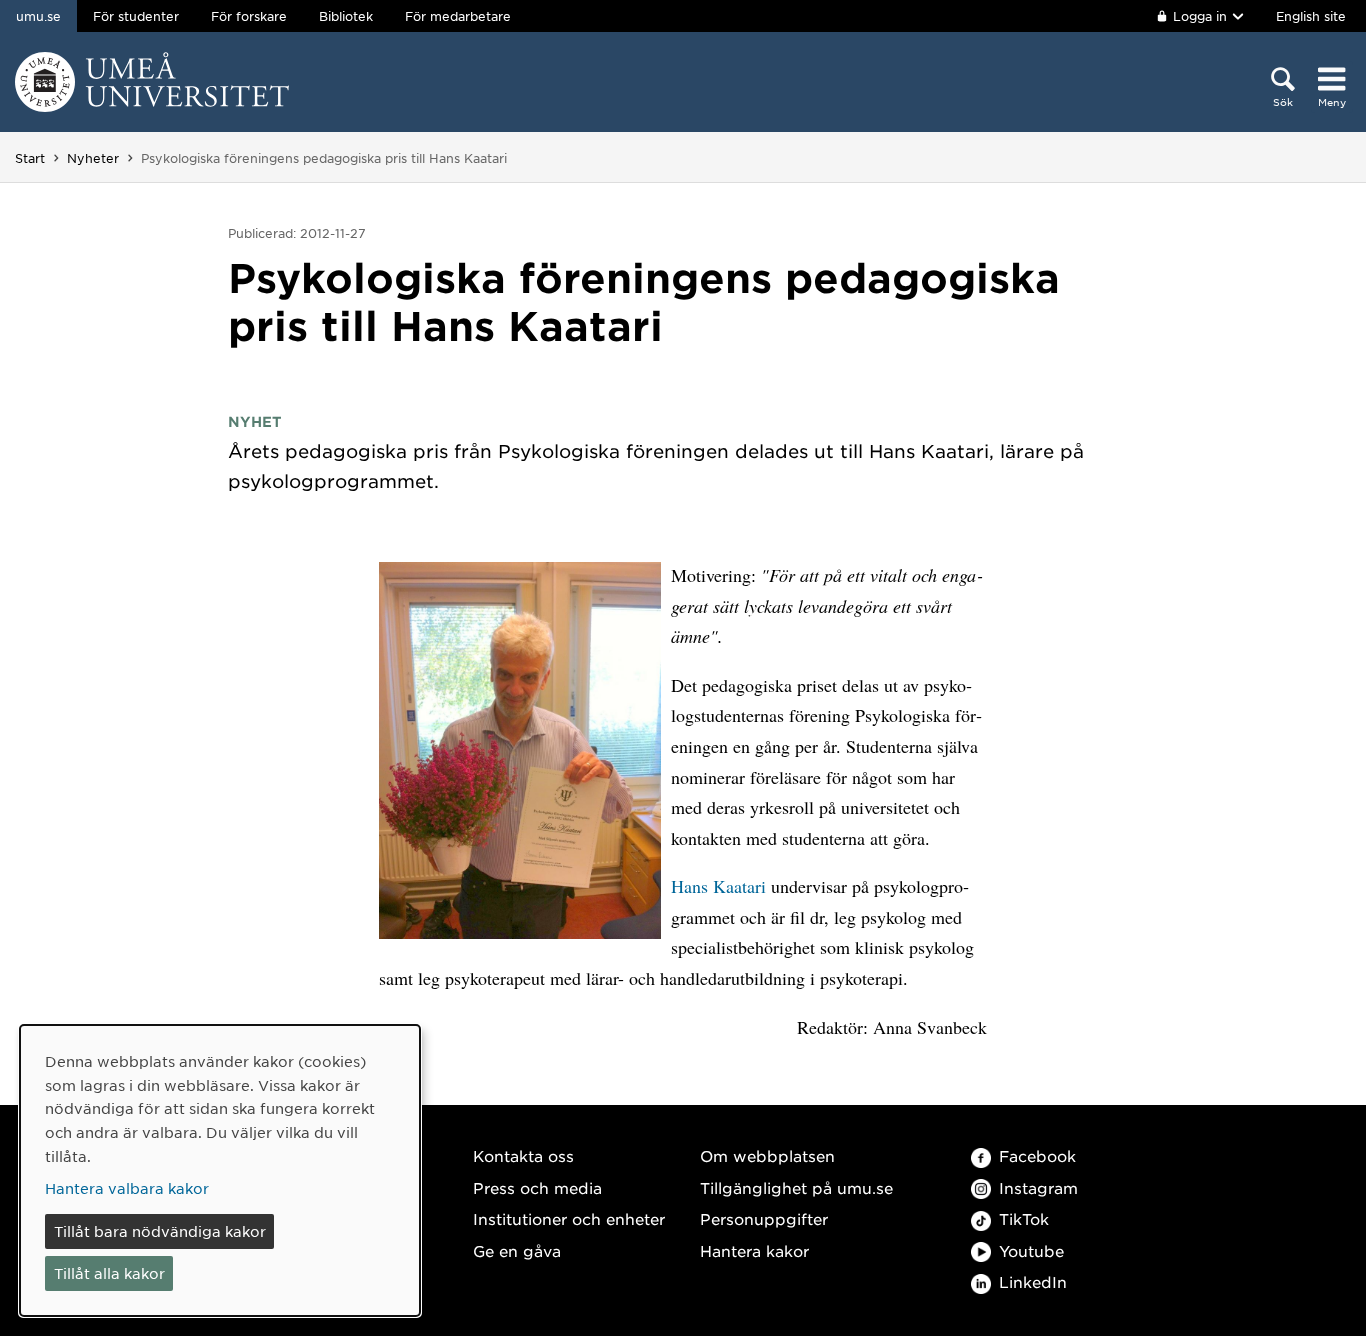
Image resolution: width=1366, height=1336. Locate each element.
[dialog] (220, 1170)
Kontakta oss (523, 1155)
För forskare (249, 16)
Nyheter (93, 158)
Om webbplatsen (767, 1155)
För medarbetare (458, 16)
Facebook (1037, 1155)
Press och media (537, 1187)
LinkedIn (1033, 1281)
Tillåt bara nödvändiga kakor (160, 1231)
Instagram (1038, 1187)
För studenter (136, 16)
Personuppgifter (764, 1218)
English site (1311, 16)
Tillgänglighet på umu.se (796, 1187)
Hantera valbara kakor (127, 1188)
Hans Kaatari (718, 886)
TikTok (1024, 1218)
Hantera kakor (754, 1250)
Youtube (1031, 1250)
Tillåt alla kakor (109, 1273)
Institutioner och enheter (569, 1218)
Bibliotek (346, 16)
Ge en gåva (517, 1250)
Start (30, 158)
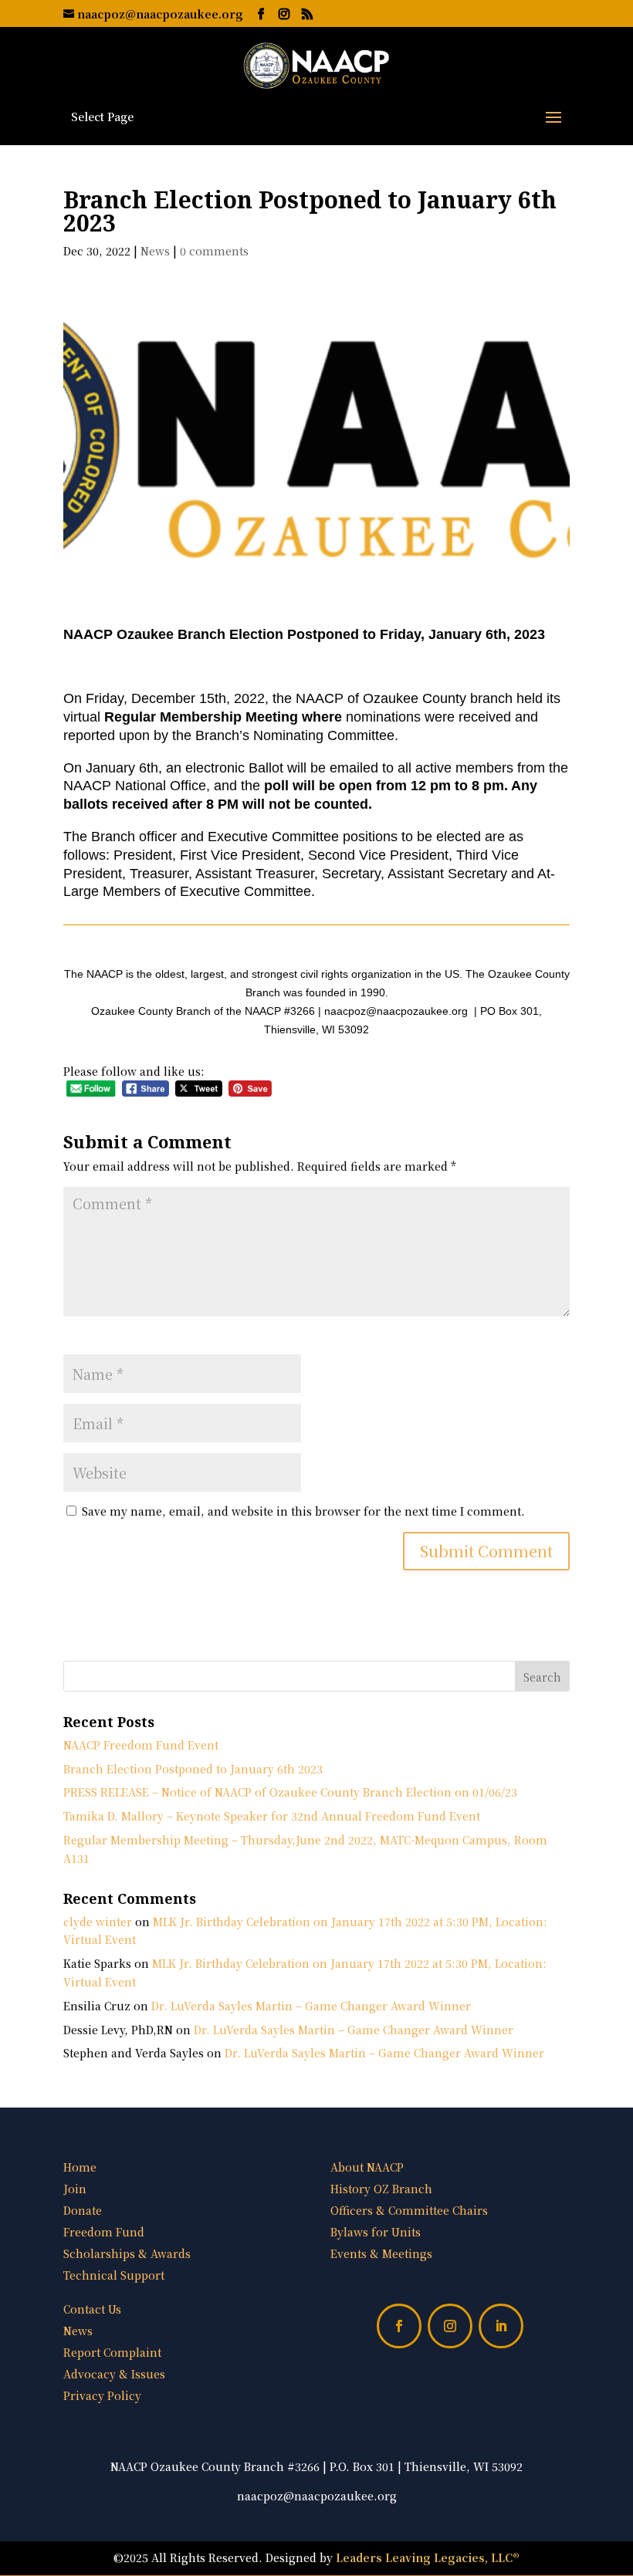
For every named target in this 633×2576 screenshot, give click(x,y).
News (155, 251)
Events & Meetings (381, 2253)
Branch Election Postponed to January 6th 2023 (193, 1768)
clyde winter (97, 1921)
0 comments (214, 251)
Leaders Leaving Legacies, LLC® (428, 2557)
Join (74, 2188)
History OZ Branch (381, 2188)
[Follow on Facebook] (399, 2326)
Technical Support (113, 2275)
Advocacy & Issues (114, 2374)
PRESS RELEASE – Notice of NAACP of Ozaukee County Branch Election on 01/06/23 (290, 1792)
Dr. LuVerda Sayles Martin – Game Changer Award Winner (311, 2005)
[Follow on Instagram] (450, 2326)
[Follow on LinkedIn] (501, 2326)
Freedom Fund (103, 2232)
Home (79, 2167)
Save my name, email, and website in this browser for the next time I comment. (303, 1511)
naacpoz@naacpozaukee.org (317, 2495)
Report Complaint (112, 2352)
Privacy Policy (102, 2395)
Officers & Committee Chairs (409, 2210)
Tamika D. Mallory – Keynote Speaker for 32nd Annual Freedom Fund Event (271, 1816)
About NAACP (367, 2167)
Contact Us (92, 2309)
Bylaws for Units (375, 2232)
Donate (82, 2210)
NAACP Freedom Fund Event (140, 1745)
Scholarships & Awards (127, 2253)
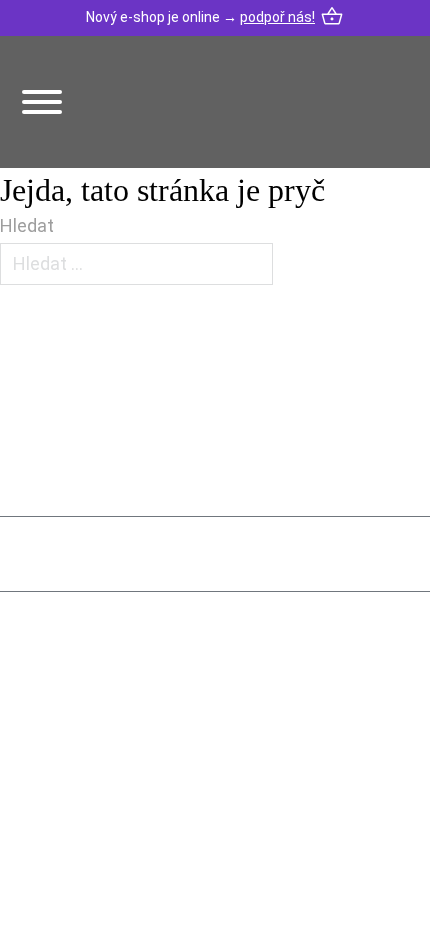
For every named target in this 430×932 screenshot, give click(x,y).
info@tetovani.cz (128, 780)
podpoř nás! (277, 17)
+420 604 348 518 (123, 707)
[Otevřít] (42, 102)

____________________

## [Your assignment]
Starting at the line that contains "For every named target in this 430×932", restate word for word every line through the last one in the records above. Return nothing else.

## [Finished task]
For every named target in this 430×932 screenshot, give click(x,y).
info@tetovani.cz (128, 780)
podpoř nás! (277, 17)
+420 604 348 518 (123, 707)
[Otevřít] (42, 102)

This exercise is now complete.